Business culture – Presentation

  • North-American people usually have a smooth and jovial way of doing business. It is coming to switch to a more informal approach (like using first names) early in a conversation.
  • The saying ‘time is money’ is taken very literal in North-America. Don’t be to wordy and come to the point. We recommend you to prepare an ‘elevator pitch’ (pitching your company and your products and/or services in 1 to 2 minutes in a very clear, enthusiastic and positive way, much more ‘boasting’ your company than you would in a comparable Netherlands setting).
  • Be clear, ‘tell it like it is’: Indirect or vague answers can be seen as, insecurity, insincerity or distrust.
  • Humor is very important, but avoid jokes about sensitive subjects like religion, politics or ethnicity. Even better: don’t bring these to the table at all, also not in a more personal after-business gathering.
  • Despite the relaxed and jovial attitude, the US business partners are very phlegmatic and pragmatic. They feel at ease in conflict situations with an attitude of ‘take it or leave it’.
  • American entrepreneurs are usually dressed in a very formal way. It is advisable for both men and women to wear a suit, especially in a first encounter.
  • Be sensitive to cultural differences in communication. Realize that words don’t always mean what a literal translation would be. Responses like ‘that’s interesting’, ‘think about that some more’, ‘that is an original point of view’ in fact mean that what was mentioned is a bad idea and not liked.
  • By same standard, a non-response on your follow-up e-mail usually means the other party is not interested; if they were, the standard response time is usually within 24 hours. You can send one reminder e-mail, but after that, any follow-up on that topic will most likely hurt any future contacts. Try to find a new way in.

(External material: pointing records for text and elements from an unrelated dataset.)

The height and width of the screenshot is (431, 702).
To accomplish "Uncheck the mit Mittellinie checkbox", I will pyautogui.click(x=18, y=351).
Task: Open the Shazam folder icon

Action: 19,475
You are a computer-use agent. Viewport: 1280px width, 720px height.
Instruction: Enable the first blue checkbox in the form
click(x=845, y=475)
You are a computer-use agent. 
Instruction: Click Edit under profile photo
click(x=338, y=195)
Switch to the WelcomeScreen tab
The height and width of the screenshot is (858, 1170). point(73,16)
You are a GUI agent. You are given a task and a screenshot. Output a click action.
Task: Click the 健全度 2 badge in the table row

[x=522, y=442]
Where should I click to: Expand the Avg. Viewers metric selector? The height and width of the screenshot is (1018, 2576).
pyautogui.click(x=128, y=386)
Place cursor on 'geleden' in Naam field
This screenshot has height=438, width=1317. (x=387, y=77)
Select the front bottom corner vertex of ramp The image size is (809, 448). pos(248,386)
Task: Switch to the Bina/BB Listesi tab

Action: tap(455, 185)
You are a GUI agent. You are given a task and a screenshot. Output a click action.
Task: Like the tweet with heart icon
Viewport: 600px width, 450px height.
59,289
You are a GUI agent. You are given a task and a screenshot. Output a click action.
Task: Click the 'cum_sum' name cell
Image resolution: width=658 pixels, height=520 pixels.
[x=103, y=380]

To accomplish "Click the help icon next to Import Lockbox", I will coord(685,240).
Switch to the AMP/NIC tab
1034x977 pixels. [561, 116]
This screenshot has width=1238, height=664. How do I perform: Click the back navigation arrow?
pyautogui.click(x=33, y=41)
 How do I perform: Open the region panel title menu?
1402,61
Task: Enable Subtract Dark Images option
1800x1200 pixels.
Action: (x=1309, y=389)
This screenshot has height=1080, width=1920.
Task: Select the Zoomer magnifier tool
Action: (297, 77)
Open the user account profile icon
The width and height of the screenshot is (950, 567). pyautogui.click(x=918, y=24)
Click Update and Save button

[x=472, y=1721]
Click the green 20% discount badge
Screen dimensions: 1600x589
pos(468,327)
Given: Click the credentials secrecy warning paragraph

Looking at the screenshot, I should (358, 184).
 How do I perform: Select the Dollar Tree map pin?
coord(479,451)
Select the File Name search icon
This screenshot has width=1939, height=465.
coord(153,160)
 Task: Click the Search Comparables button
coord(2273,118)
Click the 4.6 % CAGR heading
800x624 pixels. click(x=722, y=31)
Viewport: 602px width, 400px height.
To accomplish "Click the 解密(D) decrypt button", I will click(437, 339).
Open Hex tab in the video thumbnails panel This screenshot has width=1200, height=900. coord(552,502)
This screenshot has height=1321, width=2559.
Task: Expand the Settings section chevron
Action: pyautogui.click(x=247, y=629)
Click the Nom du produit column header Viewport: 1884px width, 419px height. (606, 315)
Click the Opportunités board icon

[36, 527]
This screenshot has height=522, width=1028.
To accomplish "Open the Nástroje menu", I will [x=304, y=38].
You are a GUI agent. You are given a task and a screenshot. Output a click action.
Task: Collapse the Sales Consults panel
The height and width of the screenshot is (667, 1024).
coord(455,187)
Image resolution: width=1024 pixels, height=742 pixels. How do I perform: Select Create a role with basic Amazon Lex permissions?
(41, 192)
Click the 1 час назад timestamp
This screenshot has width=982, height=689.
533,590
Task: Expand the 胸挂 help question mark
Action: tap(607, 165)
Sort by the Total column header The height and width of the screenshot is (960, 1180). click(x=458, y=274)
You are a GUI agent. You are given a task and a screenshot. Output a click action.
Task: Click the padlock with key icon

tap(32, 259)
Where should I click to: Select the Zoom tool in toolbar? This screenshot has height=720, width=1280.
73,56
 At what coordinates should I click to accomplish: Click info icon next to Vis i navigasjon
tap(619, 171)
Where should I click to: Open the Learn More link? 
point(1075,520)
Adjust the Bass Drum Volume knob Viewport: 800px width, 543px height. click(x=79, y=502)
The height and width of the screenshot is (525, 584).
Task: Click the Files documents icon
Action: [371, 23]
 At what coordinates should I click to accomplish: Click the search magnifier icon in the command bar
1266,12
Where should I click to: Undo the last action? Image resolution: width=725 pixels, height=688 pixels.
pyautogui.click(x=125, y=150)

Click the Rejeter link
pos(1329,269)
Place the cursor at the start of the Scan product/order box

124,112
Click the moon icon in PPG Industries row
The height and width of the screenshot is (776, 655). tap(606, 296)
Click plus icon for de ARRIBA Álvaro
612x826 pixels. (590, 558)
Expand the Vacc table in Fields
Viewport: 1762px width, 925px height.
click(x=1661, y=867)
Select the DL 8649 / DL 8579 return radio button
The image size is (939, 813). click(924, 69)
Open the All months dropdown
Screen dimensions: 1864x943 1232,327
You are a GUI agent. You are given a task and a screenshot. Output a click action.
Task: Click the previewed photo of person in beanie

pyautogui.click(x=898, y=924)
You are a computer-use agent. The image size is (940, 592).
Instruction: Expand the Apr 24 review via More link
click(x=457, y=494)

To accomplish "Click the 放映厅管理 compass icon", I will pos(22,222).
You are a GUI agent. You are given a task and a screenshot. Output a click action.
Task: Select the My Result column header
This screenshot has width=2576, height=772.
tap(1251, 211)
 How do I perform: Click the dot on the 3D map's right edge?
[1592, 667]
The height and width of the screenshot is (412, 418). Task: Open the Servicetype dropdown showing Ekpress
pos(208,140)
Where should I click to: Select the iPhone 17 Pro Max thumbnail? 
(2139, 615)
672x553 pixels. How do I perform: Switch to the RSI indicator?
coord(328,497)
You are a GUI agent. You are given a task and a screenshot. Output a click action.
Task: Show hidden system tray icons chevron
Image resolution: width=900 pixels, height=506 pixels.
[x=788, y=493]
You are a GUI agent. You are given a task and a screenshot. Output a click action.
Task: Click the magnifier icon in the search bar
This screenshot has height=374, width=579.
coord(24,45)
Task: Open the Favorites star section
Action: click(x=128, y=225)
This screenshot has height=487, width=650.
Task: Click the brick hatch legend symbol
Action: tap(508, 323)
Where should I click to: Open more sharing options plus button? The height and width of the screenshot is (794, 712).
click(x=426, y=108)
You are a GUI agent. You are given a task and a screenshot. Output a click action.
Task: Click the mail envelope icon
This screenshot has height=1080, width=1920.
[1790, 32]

  • Face-to- face meetings are an important part of doing business in the United States.
  • Confirm appointments always one day prior to the meeting and be on time, preferable a little bit early. American are punctual and meticulous. Don’t show up unannounced.
  • Punctuality is also an absolute must when it comes to delivering goods or services. When there’s a delay, invoking force majeure is often not appreciated as an excuse.
  • Voicemail is often used as a filter in the United States, which often results in the fact that no-one is responding to your call. Practice on leaving a powerful message behind on voicemail.
  • Don’t make any appointments which can possible threaten the time off from your American partner. Know and respect the US and local public holiday scheme.
  • In the US, corporate breakfasts and lunches are important to get connected and for the closure of deals. Often, most of the meeting will be “informal” with a brief business conversation at the end, which is then redirected to another time and perhaps other people to formally close the deal. A meeting always ends with informal conversation.
  • Commitment will be formalized in great detail in official contracts. All financial agreements will be captured on a regular basis in detailed, binding contracts, drafted by specialized lawyers.
  • Be sure to memorize the names of meeting participants, for when you say goodbye at the end of the gathering. Americans are exceptionally well trained in this, and this can prevent an embarrassing end to your meeting.

Business cards

  • It is very common to exchange business cards. Use if possible business cards printed om the smaller format according to American standards and pay attention to design and titles.
  • The use of formal titles on a business card is common, but it is not recommended to use Dutch titles like drs., mr. Ir. or ing. on your business card. With the exception of the title of Ph.D., master degree titles are not mentioned or understood on the business card, only corporate job titles are used.
  • Education tells something about your competences, but in the US it is all about what you have achieved, who you know and how you have achieved it (by yourself).
  • Mention you first name on your business card, not just your initial. You’ll use initials for (a) middle name(s). After that you can mention your last name.


  • American-English is different from British- English. Be prepared for misunderstandings, try to avoid them and in case of doubt: make sure you understand correctly.
  • In the presence of Americans, always use the English language, also when you ‘just have a little conversation’ with fellow Dutchmen.
  • When you use temperatures or sizes in documents, always use American inches, feet and Fahrenheit, so don’t use the metrical system.
  • Make sure your website is accessible in the American-English language. Do not only use a Union Jack as a languages button, but also the Stars and Stripes.